Es fiel mir der Dr. Werner ein, und ich nahm meine Fäuste aus dem Büstenhalter. Sogleich verging mir wieder der Dr. Werner, und ich konnte mich vor das Bett der Schwester Dorothea stellen. Dieses Bett der Krankenschwester! Wie oft hatte Oskar es sich vorgestellt, und nun war es dasselbe häßliche Gestell, das auch meiner Ruhe und gelegentlichen Schlaflosigkeit den braungestrichenen Rahmen gab.
Ein weißlackiertes Metallbett mit Messingknöpfen, ein Gitter leichtester Art hätte ich ihr gewünscht, nicht dieses plumpe lieblose Möbel. Unbeweglich, mit schwerem Kopf, keiner Leidenschaft, selbst der Eifersucht nicht fähig, stand ich eine Zeit lang vor einem Schlafaltar, dessen Federbett aus Granit sein mochte, drehte mich dann, vermied den beschwerlichen Anblick. Nie hätte Oskar sich die Schwester Dorothea und ihren Schlaf in dieser ihm so verhaßten Gruft vorstellen mögen.

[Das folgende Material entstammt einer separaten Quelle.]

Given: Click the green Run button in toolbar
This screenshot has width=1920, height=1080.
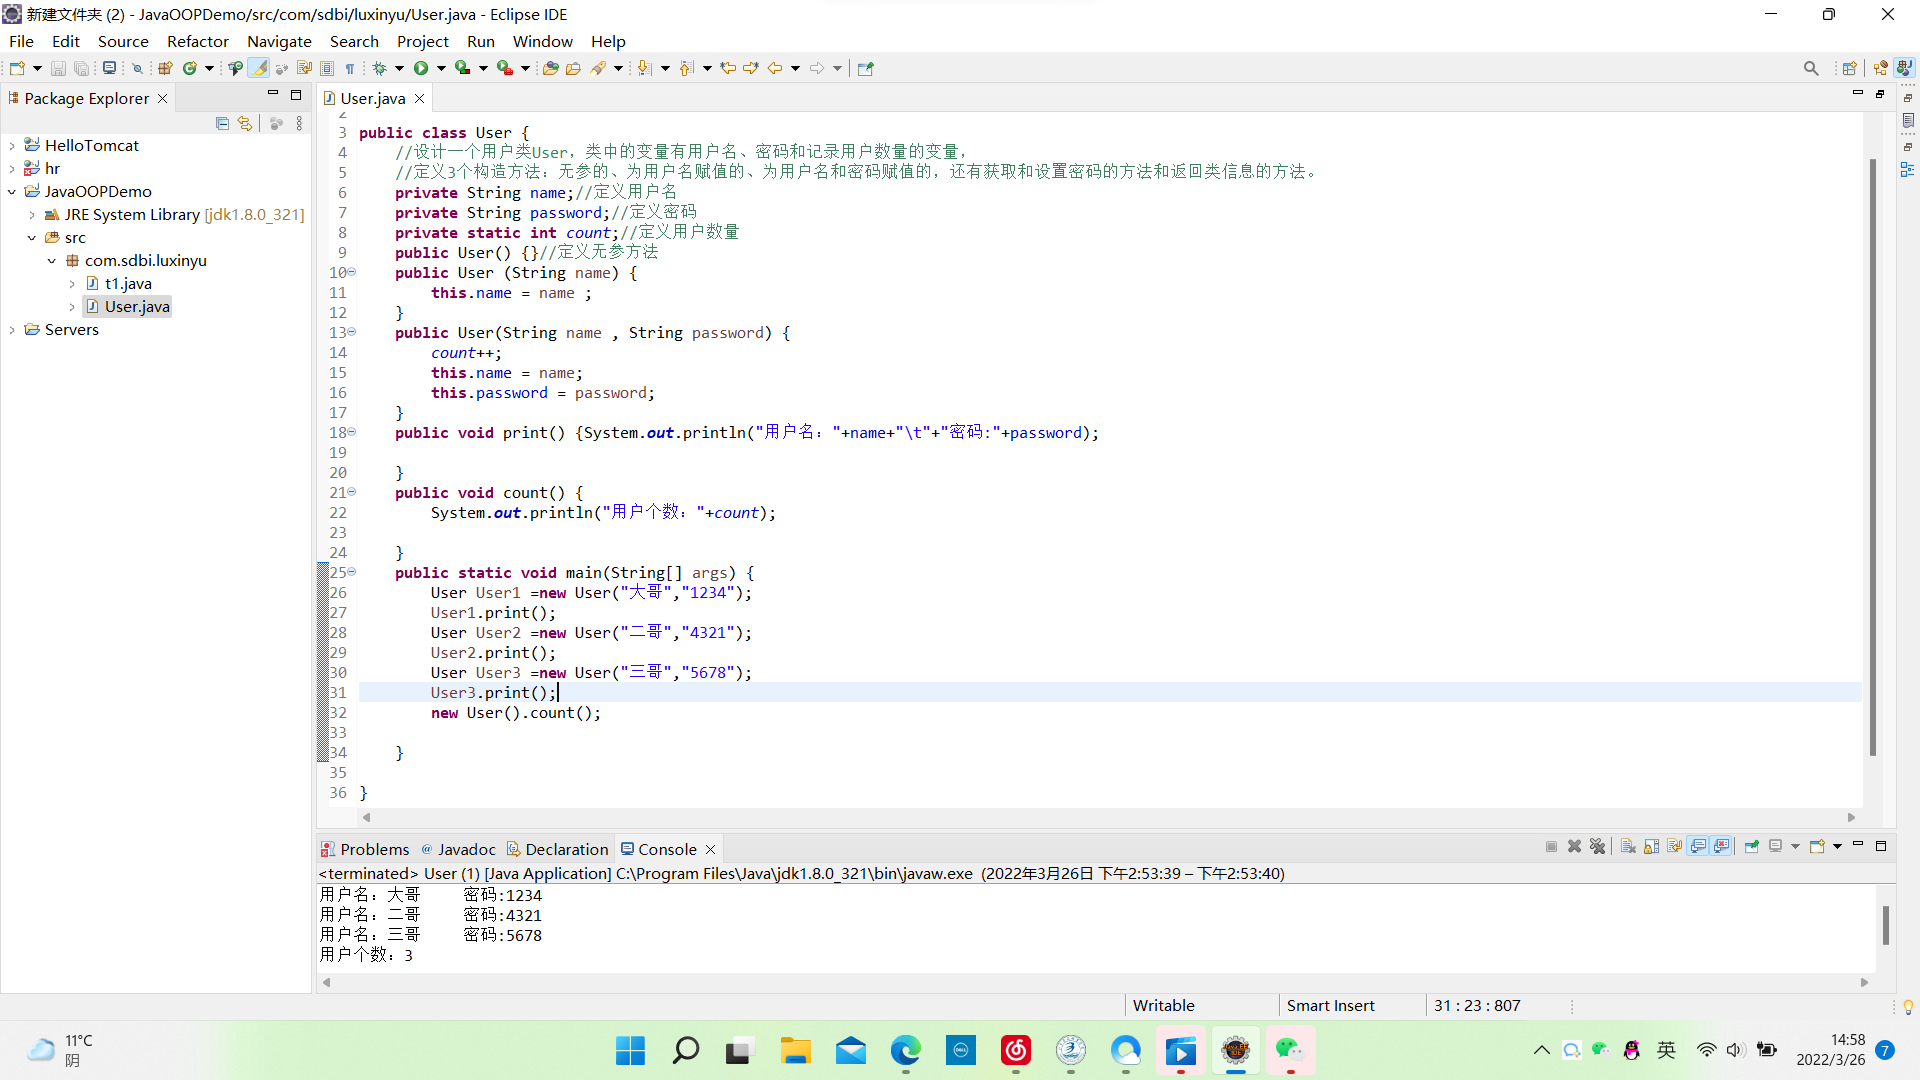Looking at the screenshot, I should point(421,68).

Schon wieder auf dem Wege zum Toilettentisch, vielleicht von der Absicht bewogen, nun endlich die vermeintlichen Salbendöschen öffnen zu wollen, befahl mir der Schrank, seine Ausmaße zu beachten, seinen Anstrich schwarzbraun zu nennen, den Profilen seines Gesimses zu folgen und ihn endlich zu öffnen; denn jeder Schrank will geöffnet werden.

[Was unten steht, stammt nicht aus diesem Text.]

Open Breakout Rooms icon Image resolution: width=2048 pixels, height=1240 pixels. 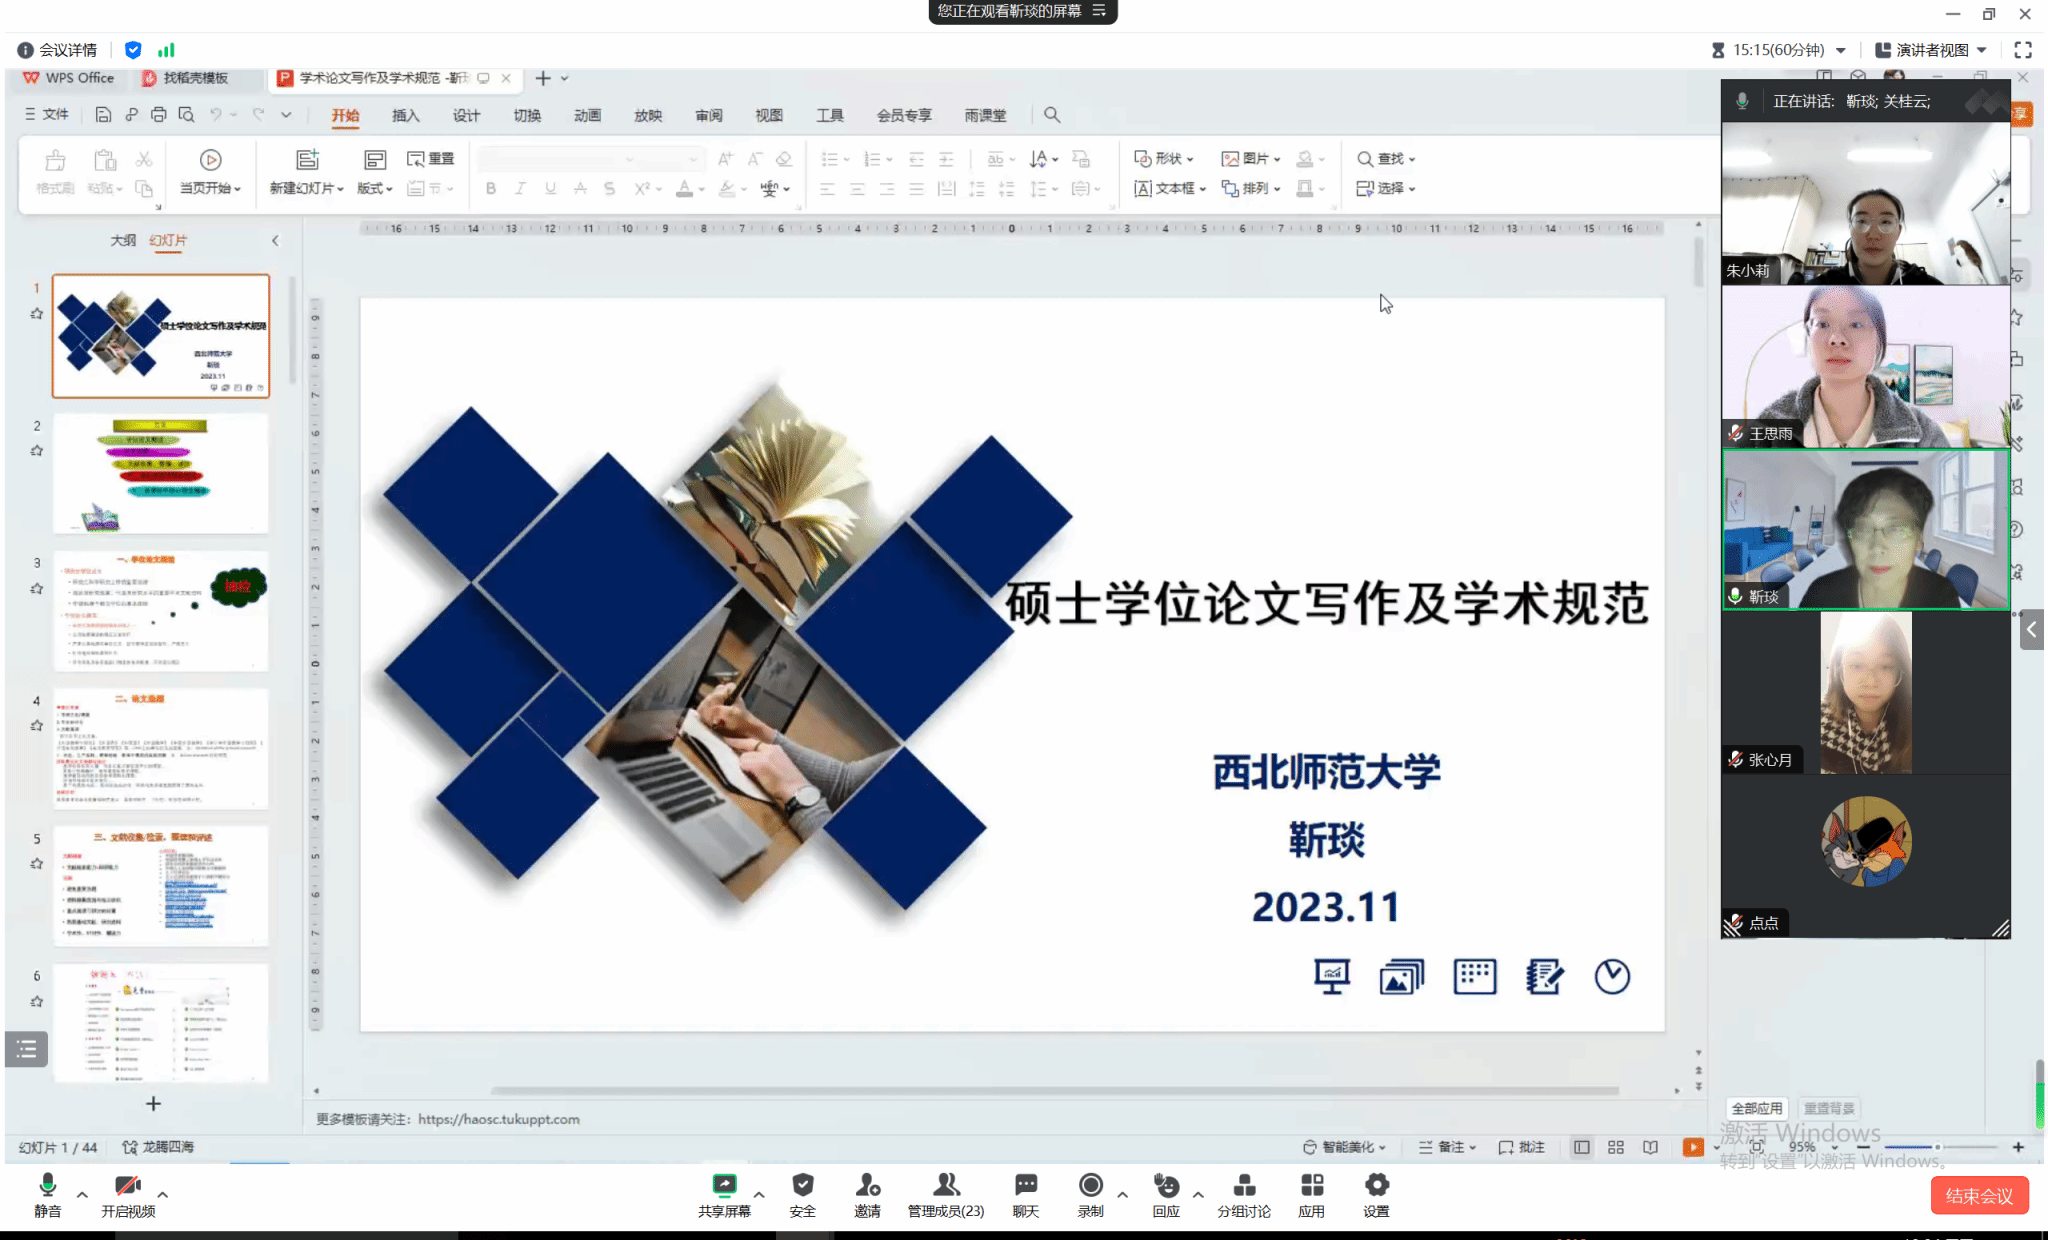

Den Nagel, der an Stelle eines Schlosses die Türen zusammenhielt, bog ich senkrecht: sogleich und ohne meine Hilfe fiel das Holz seufzend auseinander und bot soviel Aussicht, daß ich einige Schritte hinter mich treten mußte, um über verschränkten Armen kühl beobachten zu können. Oskar wollte sich nicht wie über dem Toilettentisch in Einzelheiten verlieren, wollte nicht, wie dem Bett gegenüber, von Vorurteilen belastet ein Urteil sprechen; ganz frisch und wie am ersten Tage wollte er dem Schrank begegnen, weil auch der Schrank ihn mit offenen Armen empfing.